*Work item*.
Retype the data exactly, so that every line matches the original.

***** Data supplied *****

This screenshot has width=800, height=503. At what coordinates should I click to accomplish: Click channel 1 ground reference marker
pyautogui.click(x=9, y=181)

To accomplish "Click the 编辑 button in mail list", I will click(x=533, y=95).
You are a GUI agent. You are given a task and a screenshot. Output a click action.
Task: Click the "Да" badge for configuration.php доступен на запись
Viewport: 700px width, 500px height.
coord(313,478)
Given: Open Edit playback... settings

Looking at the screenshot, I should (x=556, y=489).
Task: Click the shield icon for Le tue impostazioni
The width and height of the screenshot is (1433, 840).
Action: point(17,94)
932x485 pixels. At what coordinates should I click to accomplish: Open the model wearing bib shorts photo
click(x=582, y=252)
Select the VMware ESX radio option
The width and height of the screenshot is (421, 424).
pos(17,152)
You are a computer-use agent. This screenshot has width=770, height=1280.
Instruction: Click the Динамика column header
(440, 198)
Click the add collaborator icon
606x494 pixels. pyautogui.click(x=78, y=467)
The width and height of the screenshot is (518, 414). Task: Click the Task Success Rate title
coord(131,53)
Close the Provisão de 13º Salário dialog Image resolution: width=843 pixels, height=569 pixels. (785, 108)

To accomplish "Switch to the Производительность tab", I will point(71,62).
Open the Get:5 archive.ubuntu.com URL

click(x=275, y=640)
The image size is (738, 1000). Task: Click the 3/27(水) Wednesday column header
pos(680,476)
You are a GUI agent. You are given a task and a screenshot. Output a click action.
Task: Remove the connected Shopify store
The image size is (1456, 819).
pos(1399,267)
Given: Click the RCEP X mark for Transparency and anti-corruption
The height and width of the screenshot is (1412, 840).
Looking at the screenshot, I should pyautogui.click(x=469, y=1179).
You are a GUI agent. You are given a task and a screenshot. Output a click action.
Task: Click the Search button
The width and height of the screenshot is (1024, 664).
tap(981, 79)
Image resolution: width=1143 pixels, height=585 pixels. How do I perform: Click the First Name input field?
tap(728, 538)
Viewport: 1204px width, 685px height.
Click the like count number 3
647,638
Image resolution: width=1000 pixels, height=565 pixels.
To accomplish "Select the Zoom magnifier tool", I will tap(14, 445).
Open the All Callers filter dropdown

*****

*Result of this exercise*.
This screenshot has width=800, height=503. At what coordinates should I click to accomplish: Click channel 1 ground reference marker
pyautogui.click(x=9, y=181)

To accomplish "Click the 编辑 button in mail list", I will click(x=533, y=95).
You are a GUI agent. You are given a task and a screenshot. Output a click action.
Task: Click the "Да" badge for configuration.php доступен на запись
Viewport: 700px width, 500px height.
coord(313,478)
Given: Open Edit playback... settings

Looking at the screenshot, I should (x=556, y=489).
Task: Click the shield icon for Le tue impostazioni
The width and height of the screenshot is (1433, 840).
Action: point(17,94)
932x485 pixels. At what coordinates should I click to accomplish: Open the model wearing bib shorts photo
click(x=582, y=252)
Select the VMware ESX radio option
The width and height of the screenshot is (421, 424).
pos(17,152)
You are a computer-use agent. This screenshot has width=770, height=1280.
Instruction: Click the Динамика column header
(440, 198)
Click the add collaborator icon
606x494 pixels. pyautogui.click(x=78, y=467)
The width and height of the screenshot is (518, 414). Task: Click the Task Success Rate title
coord(131,53)
Close the Provisão de 13º Salário dialog Image resolution: width=843 pixels, height=569 pixels. (785, 108)

To accomplish "Switch to the Производительность tab", I will point(71,62).
Open the Get:5 archive.ubuntu.com URL

click(x=275, y=640)
The image size is (738, 1000). Task: Click the 3/27(水) Wednesday column header
pos(680,476)
You are a GUI agent. You are given a task and a screenshot. Output a click action.
Task: Remove the connected Shopify store
The image size is (1456, 819).
pos(1399,267)
Given: Click the RCEP X mark for Transparency and anti-corruption
The height and width of the screenshot is (1412, 840).
Looking at the screenshot, I should pyautogui.click(x=469, y=1179).
You are a GUI agent. You are given a task and a screenshot. Output a click action.
Task: Click the Search button
The width and height of the screenshot is (1024, 664).
tap(981, 79)
Image resolution: width=1143 pixels, height=585 pixels. How do I perform: Click the First Name input field?
tap(728, 538)
Viewport: 1204px width, 685px height.
Click the like count number 3
647,638
Image resolution: width=1000 pixels, height=565 pixels.
To accomplish "Select the Zoom magnifier tool", I will tap(14, 445).
Open the All Callers filter dropdown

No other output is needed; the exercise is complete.